Maintenance and insurance costs

The majority of real estate investors that bet on tourist rentals will have to pay commissionsWhether it is to real estate agencies, tourist rental platforms or the branding fee you must pay to the hotel brand to be able to market a housing unit. 

 This annual expense is deducted from the estimated income from tourist rentals to determine the annual return on your investment. Remember that the commissions of online tourist rental platforms tend to be more expensive and allow you less differentiation. 

Obviously, if you have a property, you will have to assume some maintenance costsThe company has a large number of expenses, such as payments for common areas, home insurance, and furniture replacement and repairs. 

In many cases, these tasks do not usually attract much attention from the investor, which leads to underestimating their cost.
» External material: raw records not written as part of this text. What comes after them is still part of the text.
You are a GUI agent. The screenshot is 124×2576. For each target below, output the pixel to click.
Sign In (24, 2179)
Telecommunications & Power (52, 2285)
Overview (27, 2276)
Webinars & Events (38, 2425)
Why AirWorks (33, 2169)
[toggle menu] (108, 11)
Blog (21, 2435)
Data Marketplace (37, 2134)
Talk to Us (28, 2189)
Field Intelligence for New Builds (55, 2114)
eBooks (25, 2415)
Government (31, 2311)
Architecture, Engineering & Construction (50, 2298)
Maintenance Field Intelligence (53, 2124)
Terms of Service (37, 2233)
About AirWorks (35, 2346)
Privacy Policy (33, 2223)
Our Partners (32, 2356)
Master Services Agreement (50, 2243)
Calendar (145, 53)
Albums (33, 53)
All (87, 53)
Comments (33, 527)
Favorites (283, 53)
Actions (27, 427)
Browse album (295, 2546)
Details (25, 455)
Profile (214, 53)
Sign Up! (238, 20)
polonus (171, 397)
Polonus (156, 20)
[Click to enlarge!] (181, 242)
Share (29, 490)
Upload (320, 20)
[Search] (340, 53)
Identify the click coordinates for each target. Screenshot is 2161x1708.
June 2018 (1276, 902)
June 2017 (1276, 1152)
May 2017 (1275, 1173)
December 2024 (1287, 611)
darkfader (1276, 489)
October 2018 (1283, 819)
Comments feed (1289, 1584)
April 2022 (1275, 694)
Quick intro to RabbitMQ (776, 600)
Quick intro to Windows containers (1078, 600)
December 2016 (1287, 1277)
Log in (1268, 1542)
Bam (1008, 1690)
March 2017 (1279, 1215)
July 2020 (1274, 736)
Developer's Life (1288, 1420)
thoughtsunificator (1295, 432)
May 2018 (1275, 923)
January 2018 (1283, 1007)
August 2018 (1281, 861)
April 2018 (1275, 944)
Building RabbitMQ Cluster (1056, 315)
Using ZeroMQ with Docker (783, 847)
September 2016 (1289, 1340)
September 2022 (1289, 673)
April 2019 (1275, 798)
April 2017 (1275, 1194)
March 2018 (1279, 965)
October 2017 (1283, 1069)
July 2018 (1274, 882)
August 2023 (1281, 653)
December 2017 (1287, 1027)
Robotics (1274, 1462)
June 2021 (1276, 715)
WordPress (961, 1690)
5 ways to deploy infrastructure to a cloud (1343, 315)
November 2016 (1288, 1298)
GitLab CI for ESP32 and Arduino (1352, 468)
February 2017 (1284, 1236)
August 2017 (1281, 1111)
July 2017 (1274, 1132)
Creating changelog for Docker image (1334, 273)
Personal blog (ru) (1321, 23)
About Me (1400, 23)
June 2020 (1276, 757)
However, you should keep in mind that many times it is more worthwhile to pay for the management fee of an apartment in a condohotel in Dominican Republic The cost of these tasks, which not only involve the cost of maintaining the property itself, but also the management and time invested, has to be taken care of by someone else. 

 

If you calculate the annual rental income and subtract from it the annual operating expensesyou would obtain the annual net profit. Following this principle, to calculate the ROI of your home you only have to apply the following formula. 

ROI = Annual net profit / Total investment * 100 

 For example, if you have invested $300,000 in a property (purchase price), the property is ready to move in, and the net annual profit is $30,000 after deducting all expenses (commissions, properties), you would be getting an ROI of 10%.  

Improve your profitability by investing in properties in Dominican Republic

At Vivantia, we are aware that there are a number of factors that can influence the annual net income of investors. 

 For this reason, we show you the best investment opportunities in the best areas of the Dominican Republic, so that you can maximize your rental income and forget about the worries of managing your properties.